▸ **Instructions to follow**: Pick up the text on cutting AWS costs after its last sentence and continue writing it.

▸ **Extract provided**:
────────────────────────────────────────

Serve content through Amazon CloudFront. CDN egress is cheaper than direct S3/EC2 egress, and caching at the edge reduces origin load and latency at the same time — a cost and performance win.
Keep traffic in-AZ and in-region. Cross-AZ and cross-region transfer is billed; co-locate chatty services and use VPC endpoints (Gateway endpoints for S3/DynamoDB are free) to avoid routing internal traffic over NAT gateways or the public internet.
Watch NAT Gateway costs. NAT gateways charge both an hourly fee and per-GB processing. Consolidate them, route S3/DynamoDB through gateway endpoints, and remove NAT in subnets that don't need outbound internet.

Kill idle and orphaned resources

A recurring sweep for zombie resources reclaims spend fast and is almost pure savings:

Unattached EBS volumes and unassociated Elastic IPs (idle EIPs are billed hourly).
Idle RDS/Aurora instances — dev databases left running, or instances with near-zero connections.
Stale EBS snapshots and old AMIs — automate retention with Data Lifecycle Manager.
Unused load balancers, NAT gateways and provisioned-but-empty endpoints.
Old, low-traffic CloudWatch log groups without retention — set retention policies so logs expire.
Forgotten non-production environments — schedule them to stop outside business hours.

Automate the audit so it runs continuously rather than relying on memory.

────────────────────────────────────────

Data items
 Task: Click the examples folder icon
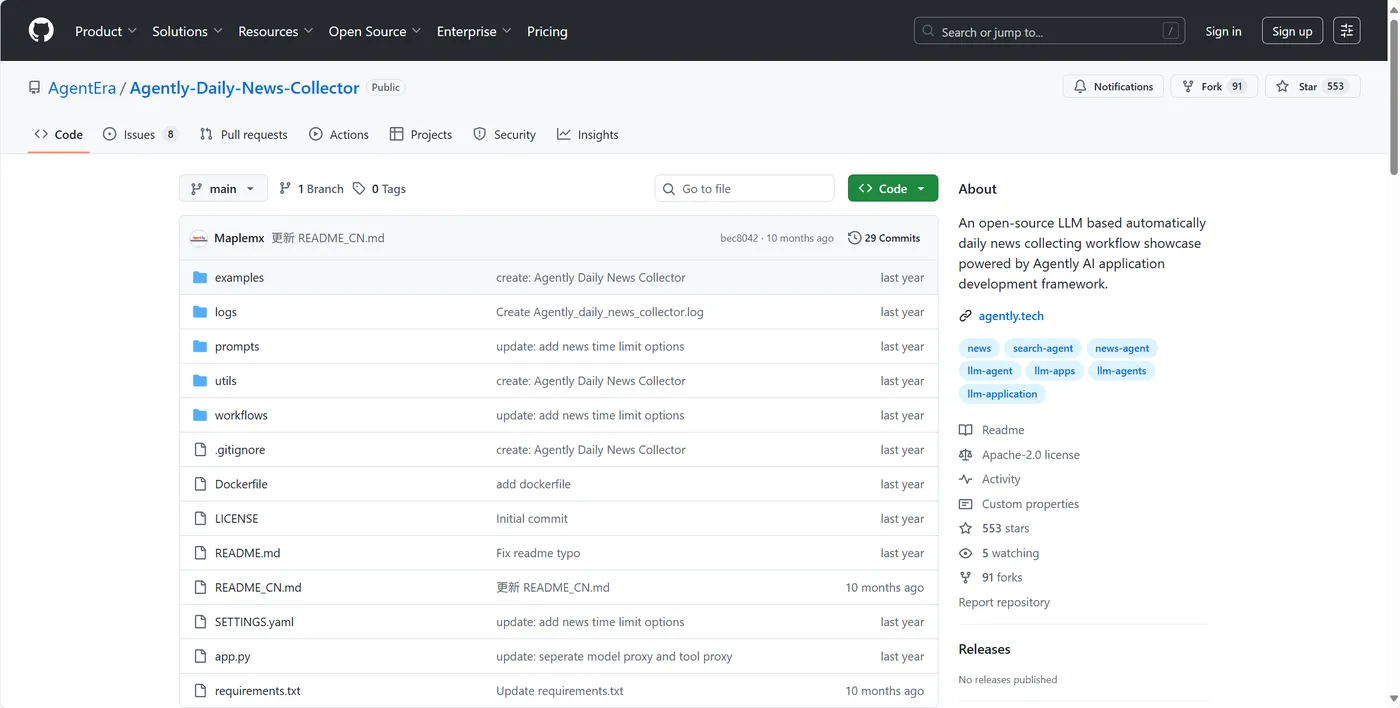(200, 278)
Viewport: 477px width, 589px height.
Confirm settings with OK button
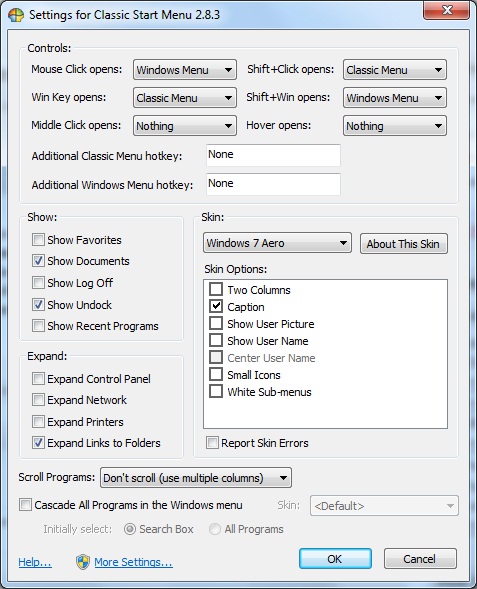click(x=335, y=559)
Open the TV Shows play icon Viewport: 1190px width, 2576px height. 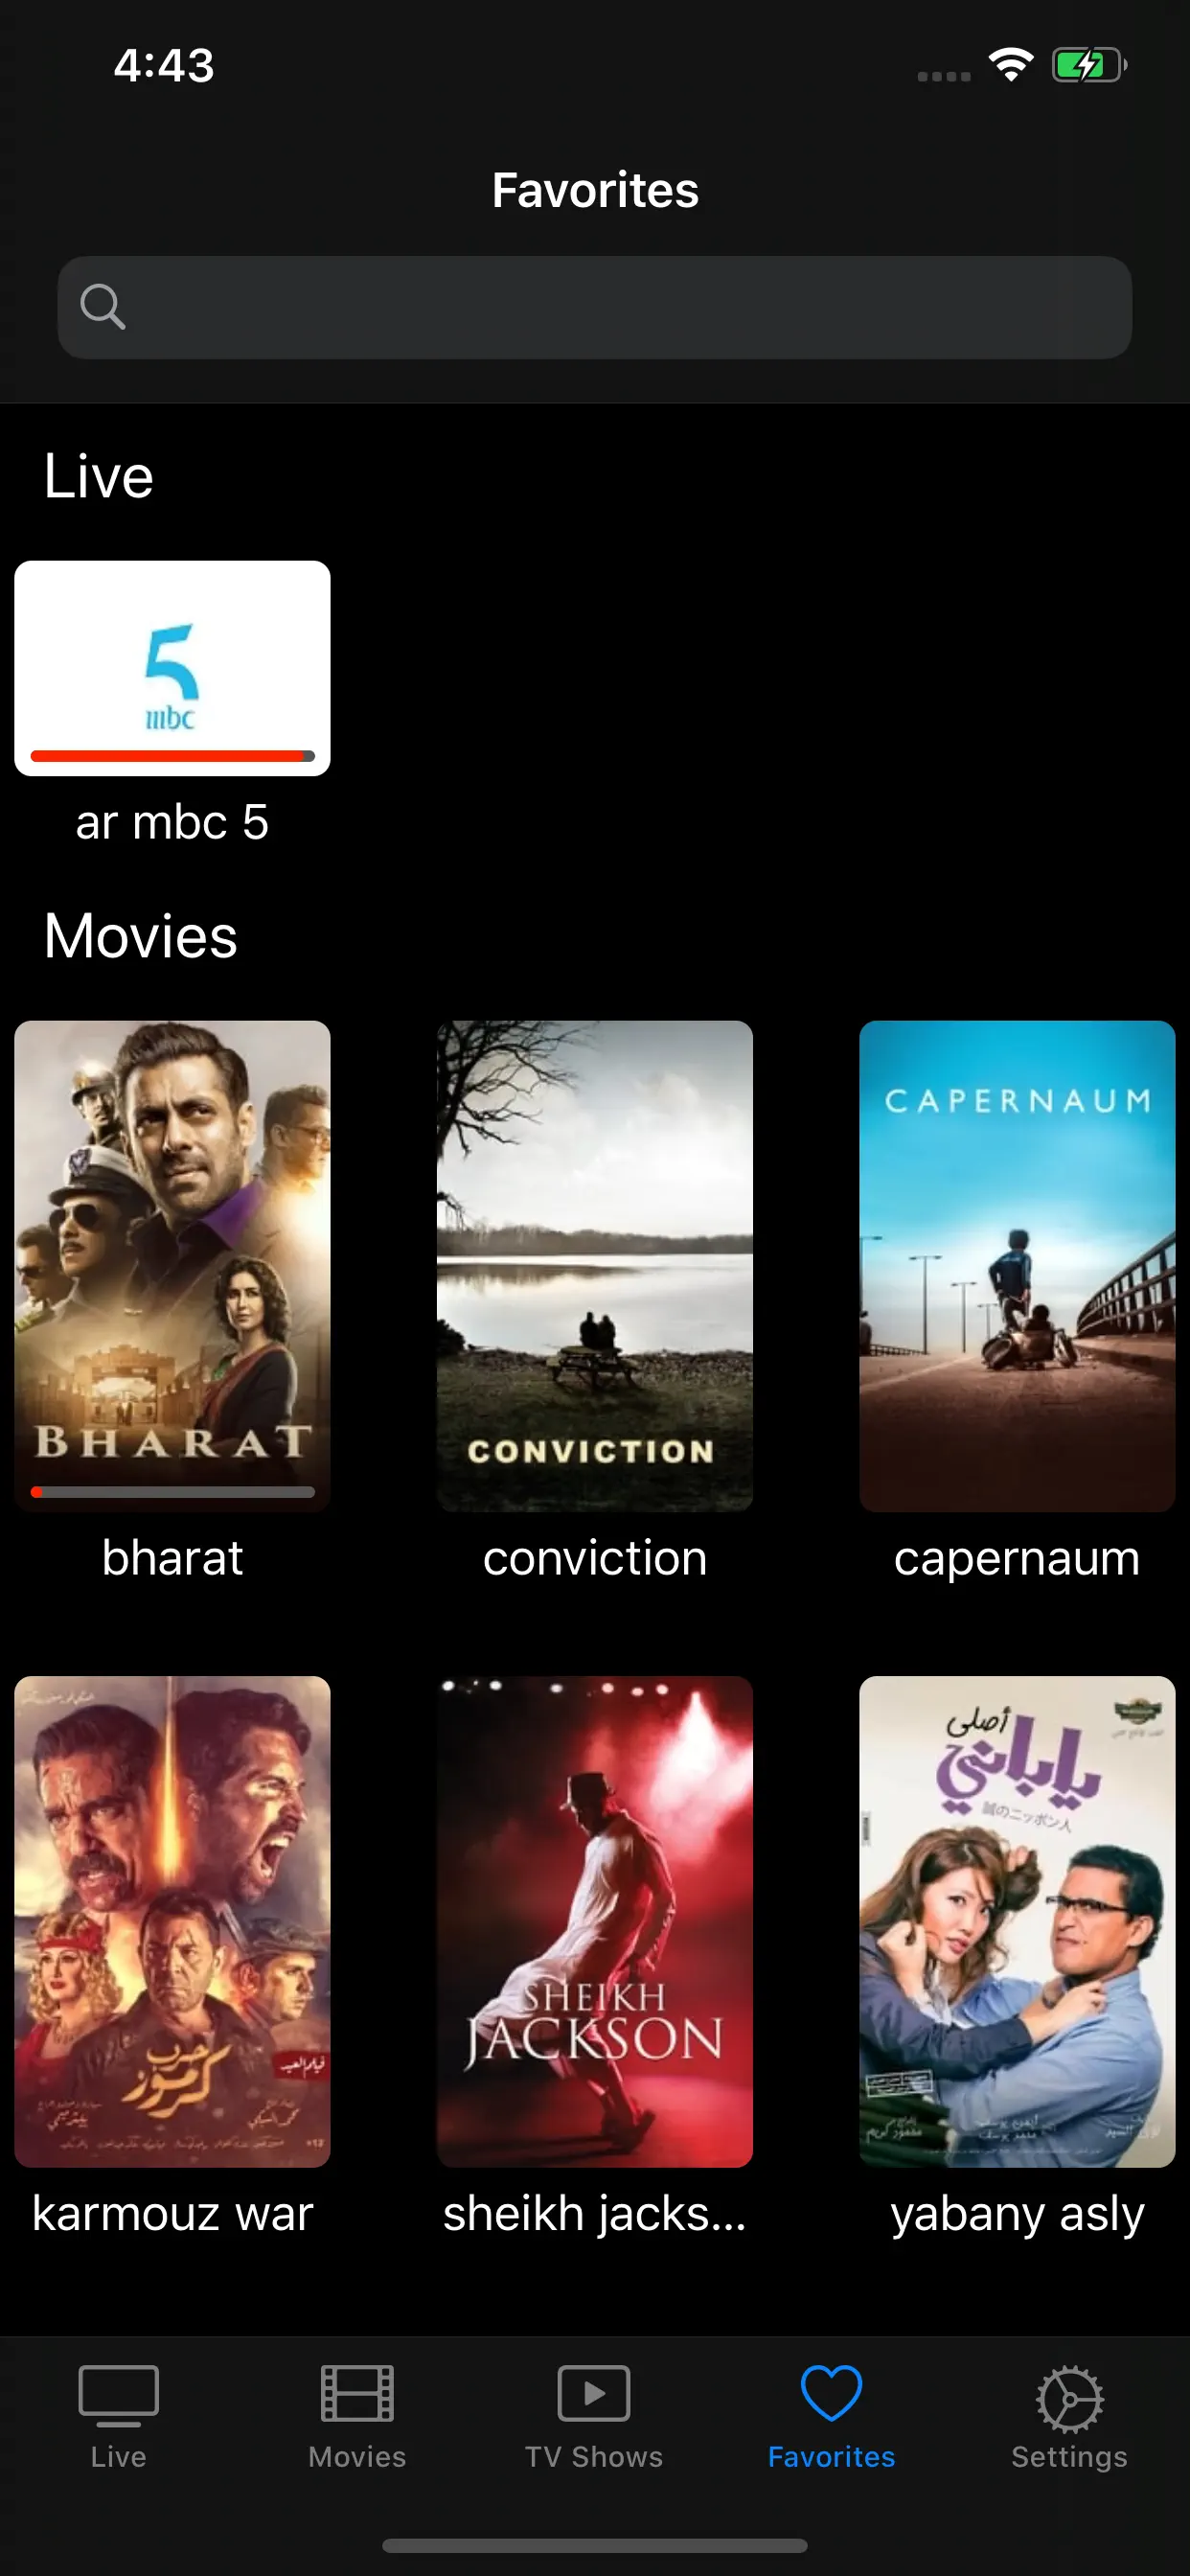594,2393
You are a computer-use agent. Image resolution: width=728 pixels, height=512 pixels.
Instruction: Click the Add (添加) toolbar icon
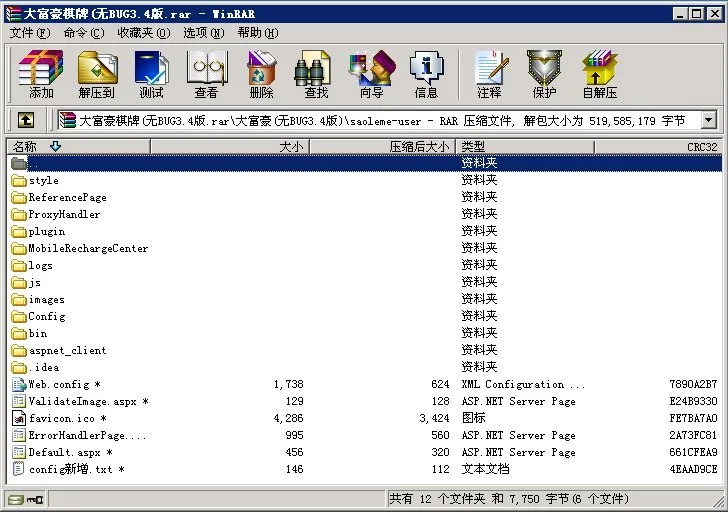coord(41,74)
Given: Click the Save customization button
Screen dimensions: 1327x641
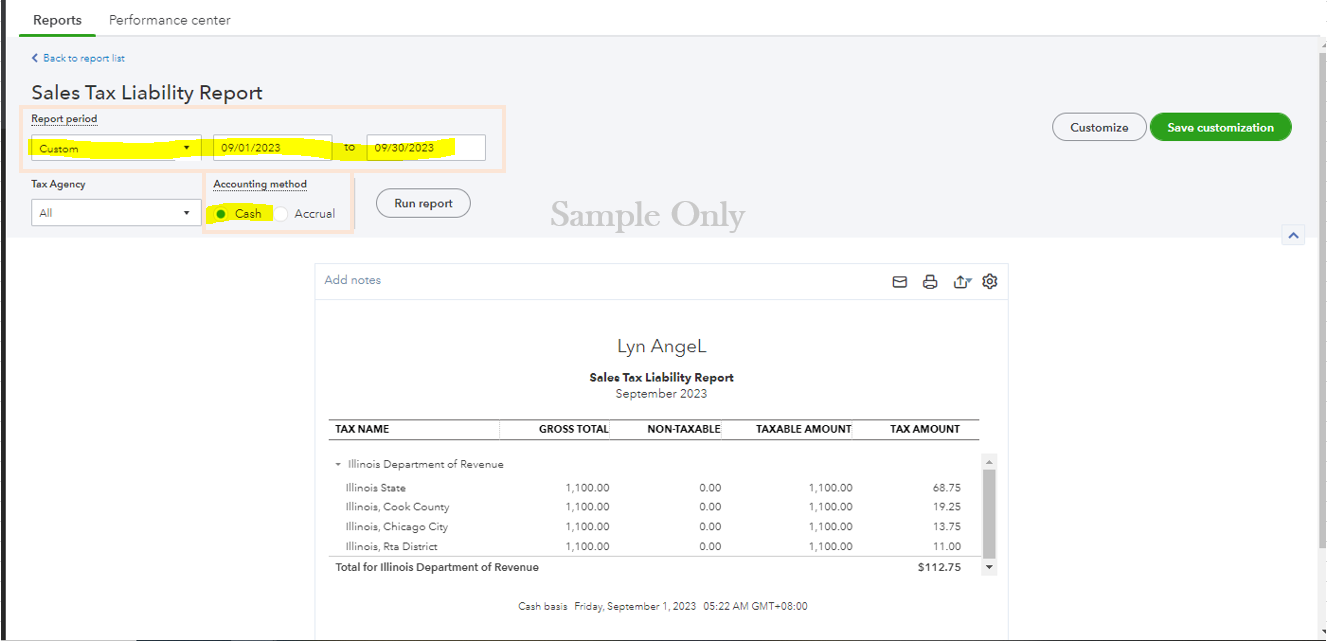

────────────────────────────────────────

▸ **Result of this task**:
Optimize RDS and Aurora

Databases are often the biggest non-compute line item and the easiest to over-provision:

Right-size and modernize — move to current Graviton-based instance classes and gp3 storage; downsize instances showing low CPU and freeable memory headroom.
Reserved Instances for steady production databases.
Stop dev/test databases off-hours (RDS can be stopped for up to 7 days at a time, or automate start/stop).
Aurora Serverless v2 for variable or unpredictable workloads scales capacity in fine-grained increments so you stop paying for idle headroom.
Tune before scaling up — add the right indexes, fix N+1 queries and slow queries, and add read replicas or ElastiCache instead of buying a bigger primary. Performance Insights pinpoints the expensive queries.
Storage and backups — review allocated storage, enable autoscaling with a sane cap, and prune backup retention to policy.

Get visibility: Cost Explorer, Budgets, CUR and tagging

You can't optimize what you can't see, and you can't allocate what you can't tag.

Cost Explorer for trend analysis, anomaly detection and Savings Plans/RI recommendations and coverage.
AWS Budgets with alerts on cost and usage thresholds, plus Budget Actions to automatically rein in spend. Enable Cost Anomaly Detection to catch runaway spend within days, not at month-end.
Cost and Usage Report (CUR) for granular, resource-level data — query it with Athena or feed a BI dashboard for deep cost allocation.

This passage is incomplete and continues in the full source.